Li todos os livros de Dona Liô
Estudei com Dona Neli
Risquei de carvão as calçadas
Fiz vestidos de boneca
Tremi com medo das almas
Acordei com goteiras ,
e a canção da chuva , nas telhas.
Aprendi catecismo no Abrigo das Velhas
Catei carrapetas no parque
Sempre esperando um lobo ,
que nunca veio
Assisti meu primeiro filme no Moderno
Branca de Neve e os 7 anões ... claro !
(O ingresso custava 200 réis)
Meu primeiro livro foi o Patinho Feio
Infância de complexos...
Até descobrir que eu era um cisne ,
foram-se muitas décadas.
Comi chouriço ,
mel de jandaíra,
sequilhos na banha de porco
tripa de porco torrada no jantar
e pudins caramelados ,
sem leite condensado.
Tive tracoma, coqueluche,
febre asiática...
Era um luxo:
tomar guaraná natural
com bolacha creme -cracker
Fomos embalados ,
no ranger do armadores,
vozes entoando samba-canções
ameaçadas pelo bicho-papão e o boi da cara-preta.
Tomamos banho de tina ,
água quebrada a frieza,
com folhas de eucalípto ...
Fazíamos xixi em urinóis
Vestíamos pijaminhas de flanela,
vestidos com sianinha ,
gregas, babados de organdi plissado
sapatos de verniz e meias de seda.
Ouvimos o som do pilão ,
na hora da paçoca ,
que a gente comia com baião
Tomamos água do pote e quartinha
Rezávamos pro anjo-da-guarda, antes de dormir
e acordávamos com o barulho do chiqueiro.
Vi passar uma lambreta
Cantei Celi Campelo
com seus banhos de lua e laços
cor-de-rosa , no cabelo
Comi pão-de-ló
feito por minha avó.
Fumei cachimbos de brinquedo
com folhas secas de alfazema...
(parecia incenso...)
Usei óculos receitados por Dr. Herbert
Acordei de sonhos e pesadelos
Sóbria , ou levemente bêbada ?
Novembro de 2008...
E o tempo voou
Cai no futuro de asas quebradas
Estou viva ...
Embora tenha morrido sete vezes !
2 comentários:
Socorro Moreira faz um apanhado de uma rua dos anos 50 e todas as ruas do Crato, mudando o nome das pessoas, eram assim. Quando um cineasta quiser retratar a cidade de então, eis um material sem igual para o contexto, o texto e os hábitos humanos. Agora tem uma coisa que Socorro se engana redondamente. Novembro de 2008 de asas quebradas. Não é este o pássaro que vemos passar todos os dias como um condor através das alturas dos Andes, tendo como espelho aqui na superfície do Cariricult.

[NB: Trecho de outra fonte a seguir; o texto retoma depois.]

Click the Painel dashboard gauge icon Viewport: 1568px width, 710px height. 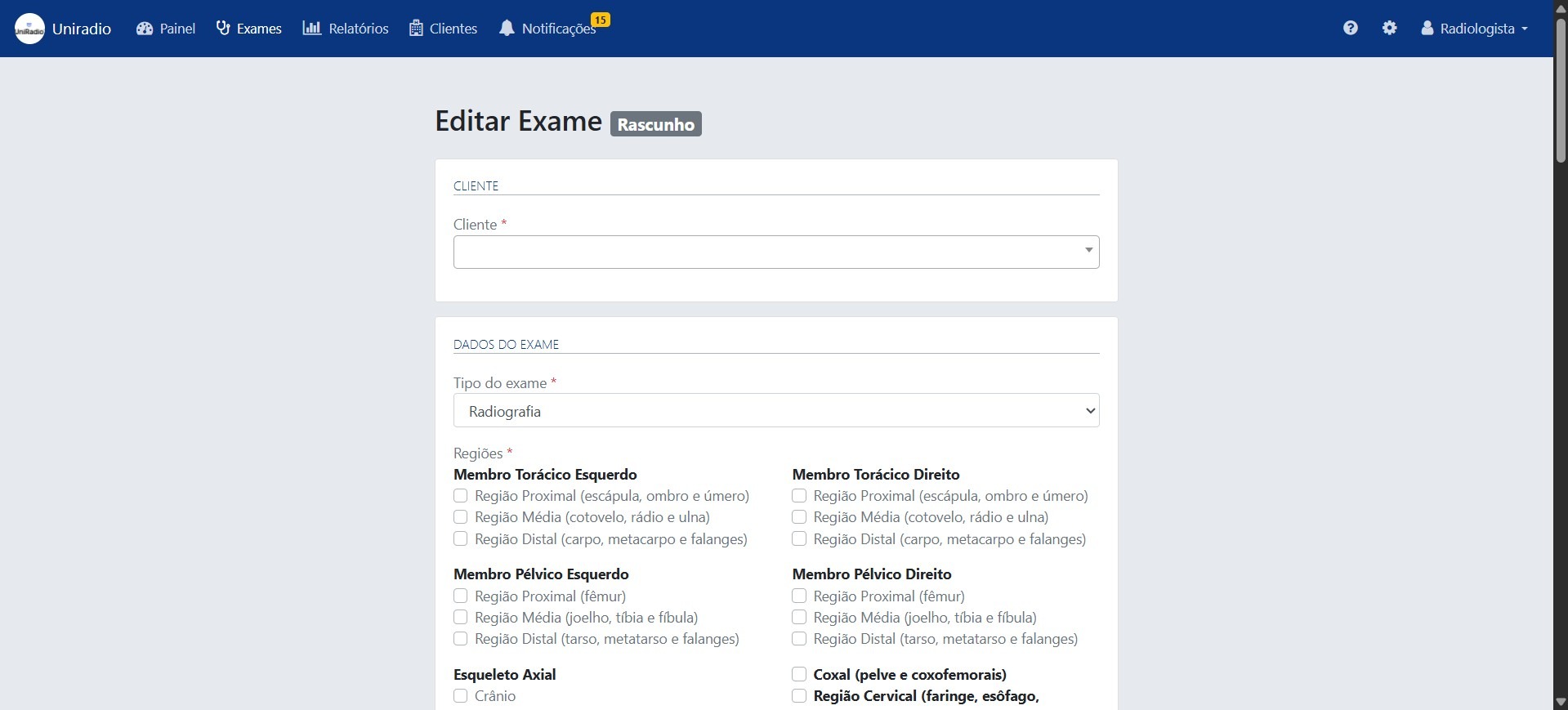pos(145,29)
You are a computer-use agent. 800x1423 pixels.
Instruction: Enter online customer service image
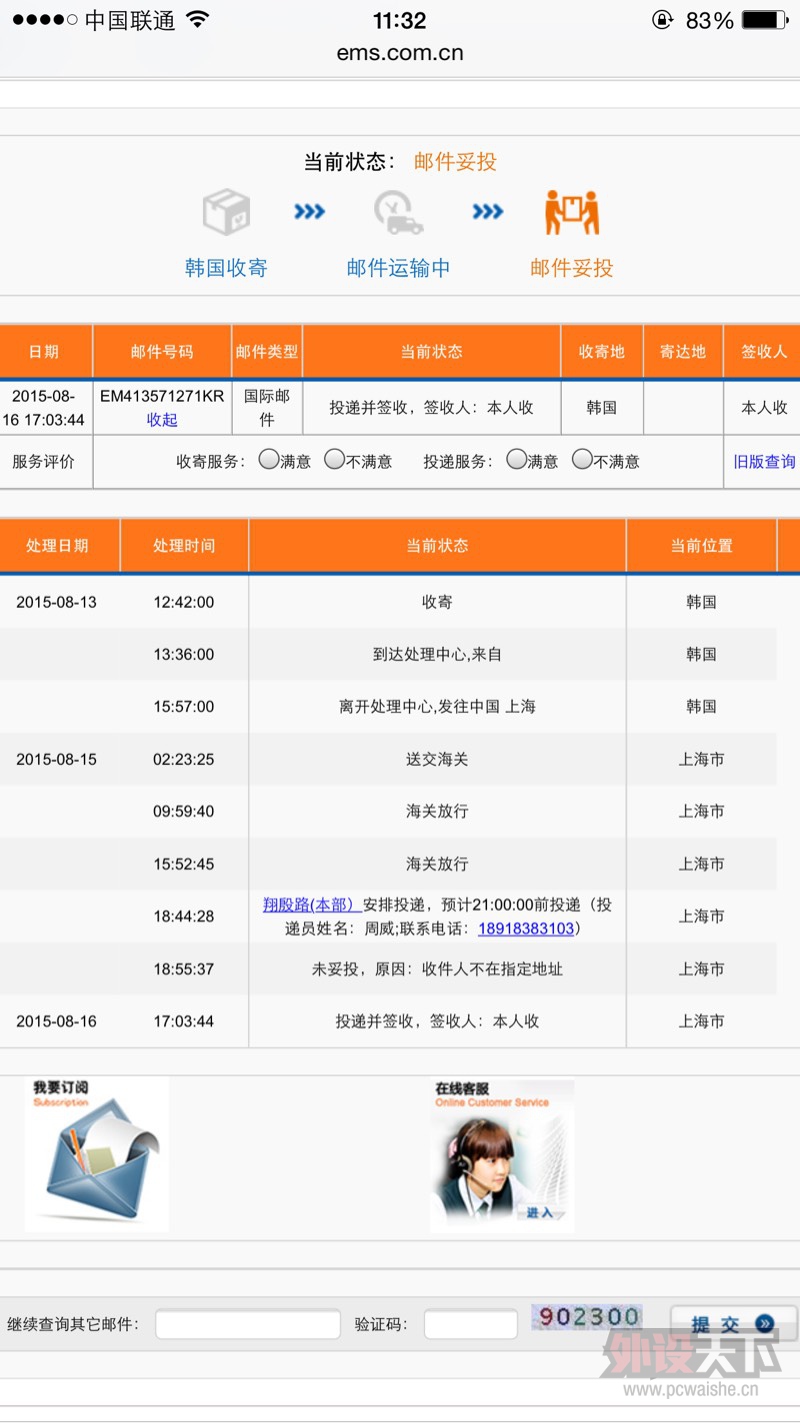pos(503,1155)
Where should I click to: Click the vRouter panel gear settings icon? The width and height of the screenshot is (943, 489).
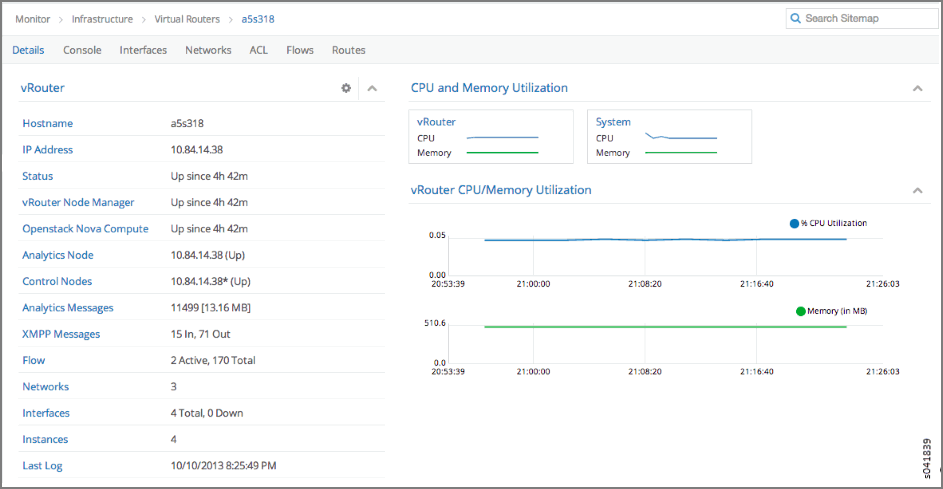pyautogui.click(x=346, y=88)
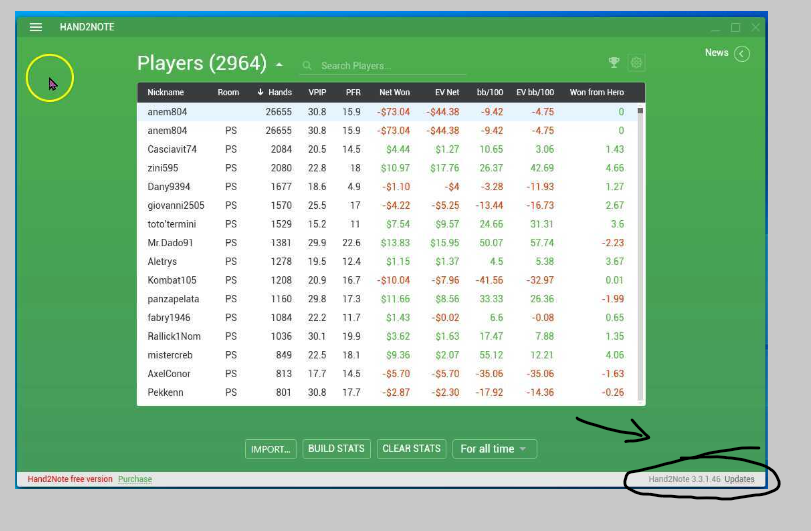Click the trophy icon above the table
The width and height of the screenshot is (811, 531).
[614, 63]

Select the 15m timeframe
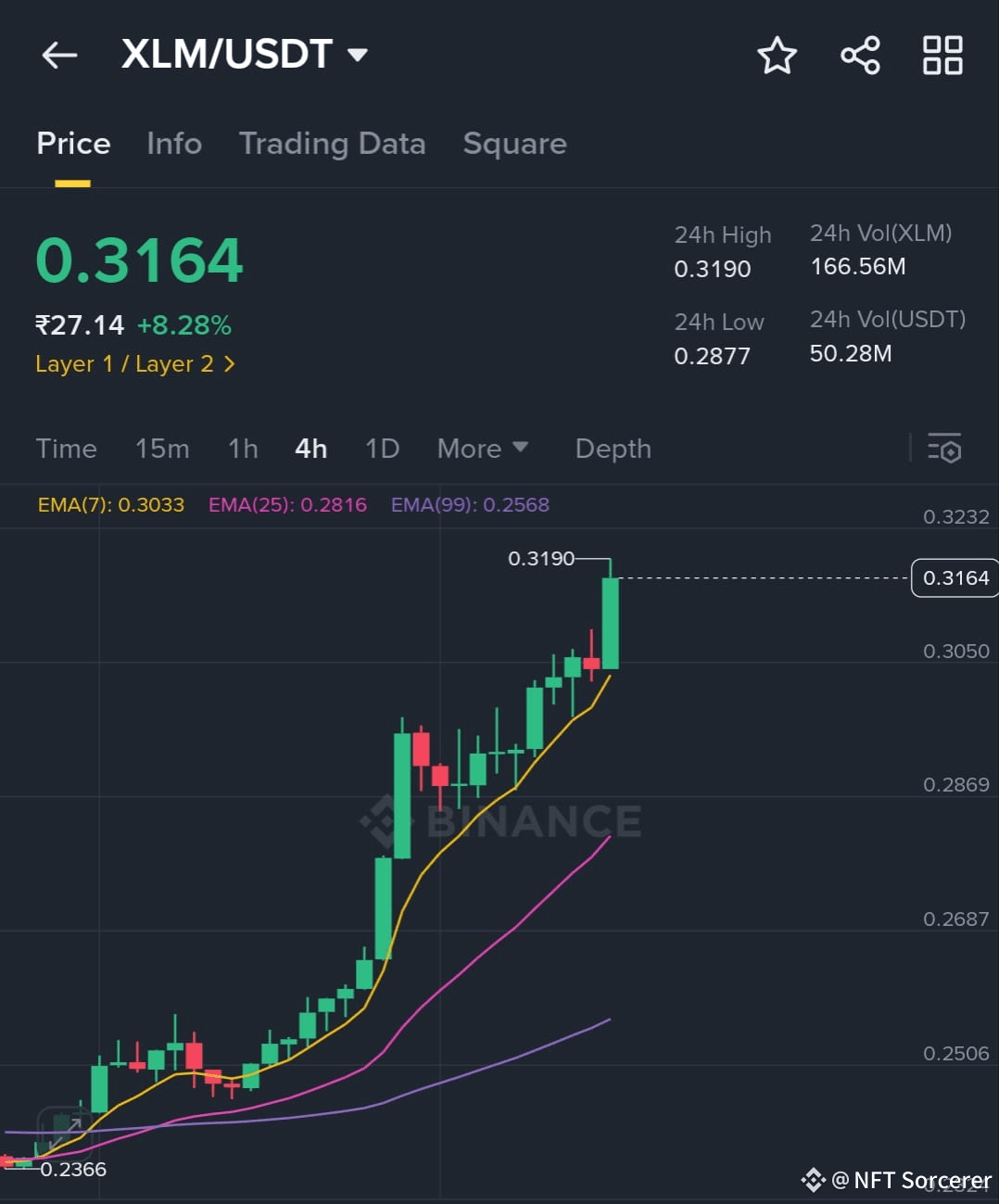[x=162, y=449]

Do Vale : Eu não consigo passar por uma só calçada , nas ruas do Crato , sem recapitular o passado. Os detalhes se amiúdam ... as informações borbulham ...Mas eu sinto preguiça !
Hj foi assim . Passei na Santos Dumont , em frente à casa aonde morou D.Zélia e Seu Almir , e lembrei-me de ti.
Fico feliz , quando te vejo no céu das minhas lembranças.